GROZNY, Russia (Reuters) - Several businesses in Russia’s Chechnya region were ordered this week to cover up the bare heads of women in their advertisements, in what a local government source said was the latest assertion of Muslim customs by the authorities.
A decade after Moscow drove separatists out of power in the second of two wars since the 1991 collapse of the Soviet Union, the Kremlin relies heavily on Chechen leader Ramzan Kadyrov to keep insurgents in check and maintain a shaky peace.
But analysts and rights groups say that in return, the devout Sufi Muslim is allowed to enforce his vision of Islam, at times curbing women’s rights and other civil freedoms guaranteed by Russia’s constitution.
A band of men whom hairdressers described as being dressed in the uniform of local security forces stormed the “Edem” salon in the center of the regional capital Grozny, demanding they cover up the hair of two women in their advertisement.
“Authorities walked around the area, ripping off ads with women pictured in them. They told us that ads displaying women without headscarves are banned,” said a 28-year-old hairdresser, who declined to give her name.
“We got scared so we covered them up,” she said pointing to a large crimson ad outside where the black and blonde locks of two women in photographs had been plastered over with red tape.
The orders come on top of a spate of paintball attacks last year on women for not wearing headscarves on city streets in Chechnya, igniting ire from women who said being forced to dress a certain way violated their rights.
Kadyrov later said he was grateful to the attackers.
Four years ago he issued an edict that said women must don headscarves to enter state buildings. Rights groups say it is a violation of Russian law, but the edict is strictly followed.
Rights workers and some locals fear that Vladimir Putin’s return to the presidency will strengthen Kadyrov’s grip over Chechnya.
“There had never been this sort of treatment toward women on the government level before. This all started when Kadyrov came to power (in 2007),” said Raisa Borshchigova, 31, who was compelled to become an independent rights activist after she was shot at with paintball pellets.
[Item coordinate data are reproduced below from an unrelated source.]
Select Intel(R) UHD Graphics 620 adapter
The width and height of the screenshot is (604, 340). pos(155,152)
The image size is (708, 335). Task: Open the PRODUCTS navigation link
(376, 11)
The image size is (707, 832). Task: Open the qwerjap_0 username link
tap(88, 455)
A source in the regional government, speaking on condition of anonymity, told Reuters that the attacks on advertisements had been ordered by local authorities.
But a spokesman denied Kadyrov had issued such an order.
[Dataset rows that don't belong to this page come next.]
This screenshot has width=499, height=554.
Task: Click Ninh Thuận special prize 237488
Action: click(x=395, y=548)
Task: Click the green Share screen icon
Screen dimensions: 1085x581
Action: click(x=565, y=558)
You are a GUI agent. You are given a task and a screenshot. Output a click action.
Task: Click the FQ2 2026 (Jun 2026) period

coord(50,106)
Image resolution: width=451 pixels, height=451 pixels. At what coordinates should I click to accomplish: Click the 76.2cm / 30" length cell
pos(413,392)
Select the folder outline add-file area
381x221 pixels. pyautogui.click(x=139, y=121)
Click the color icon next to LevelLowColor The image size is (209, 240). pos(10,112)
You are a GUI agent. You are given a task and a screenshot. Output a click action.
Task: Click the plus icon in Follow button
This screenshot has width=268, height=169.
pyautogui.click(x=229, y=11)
“All advertisements in Grozny are in place. We didn’t take a single one down, or order anyone to do so. Cowards are spreading lies about us,” said the spokesman.
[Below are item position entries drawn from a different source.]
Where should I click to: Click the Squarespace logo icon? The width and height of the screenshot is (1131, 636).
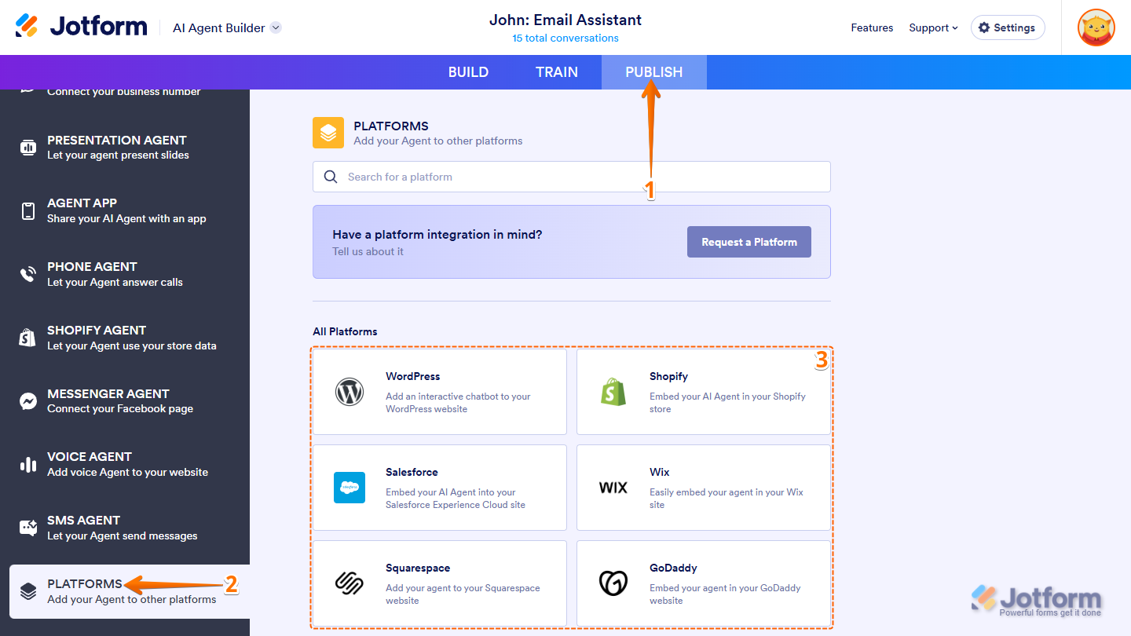[350, 583]
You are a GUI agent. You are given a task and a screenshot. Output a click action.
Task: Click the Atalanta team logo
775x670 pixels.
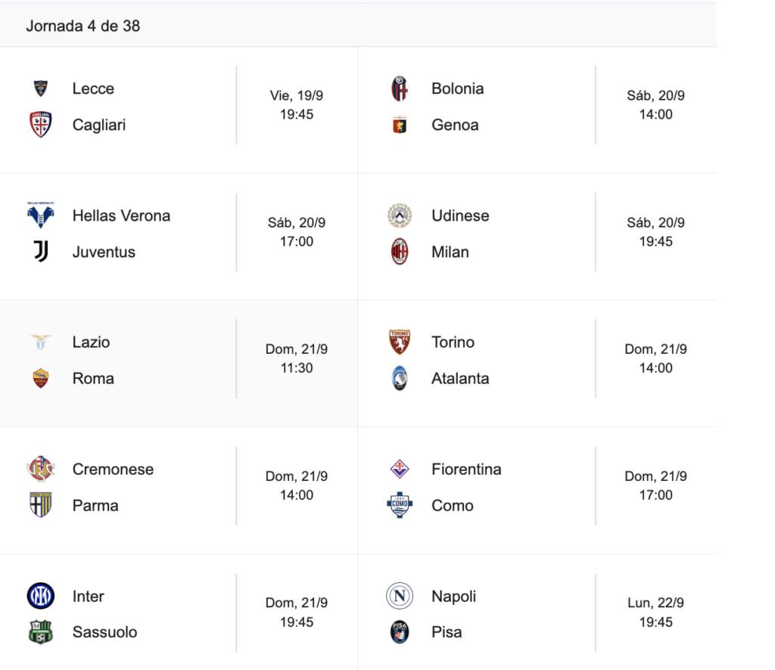(x=400, y=378)
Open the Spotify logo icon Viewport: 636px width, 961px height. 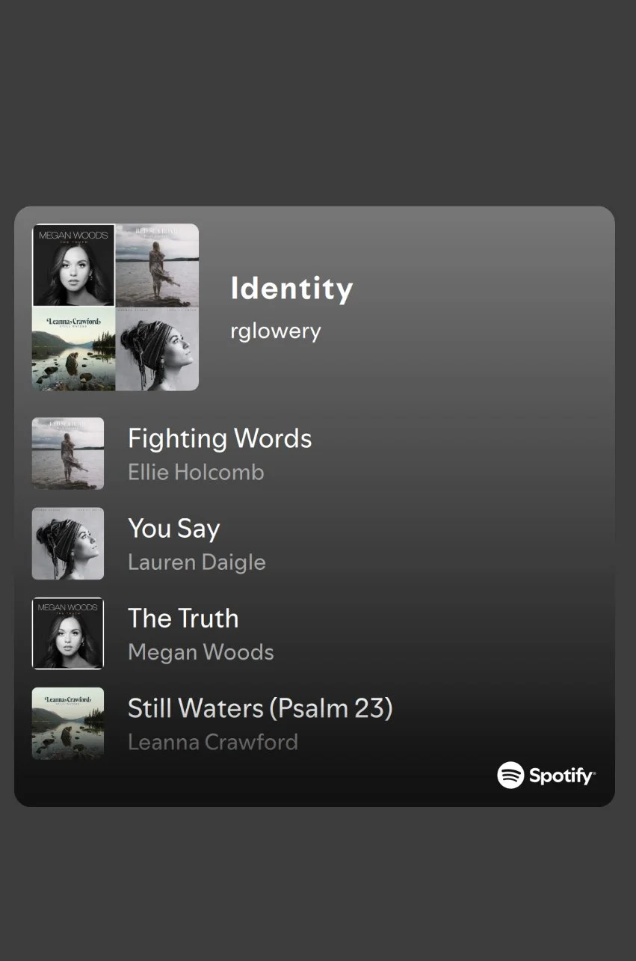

The state-funded Islamic Cultural Center, which is linked to Kadyrov and has openly spoken of its contempt for bareheaded women, denied involvement.
“It was terrible. About seven of them came in and said we needed to change our ad or we couldn’t operate anymore,” said Italian clothing store owner Mariana, adding she had also taped over the womens’ hair.
But not everyone received warnings.
When a dentist at a central clinic returned one afternoon this week, he saw that his poster advertising a tooth whitening service had been destroyed, leaving a ring of blonde hair encircling a gaping hole that had once been a woman’s face.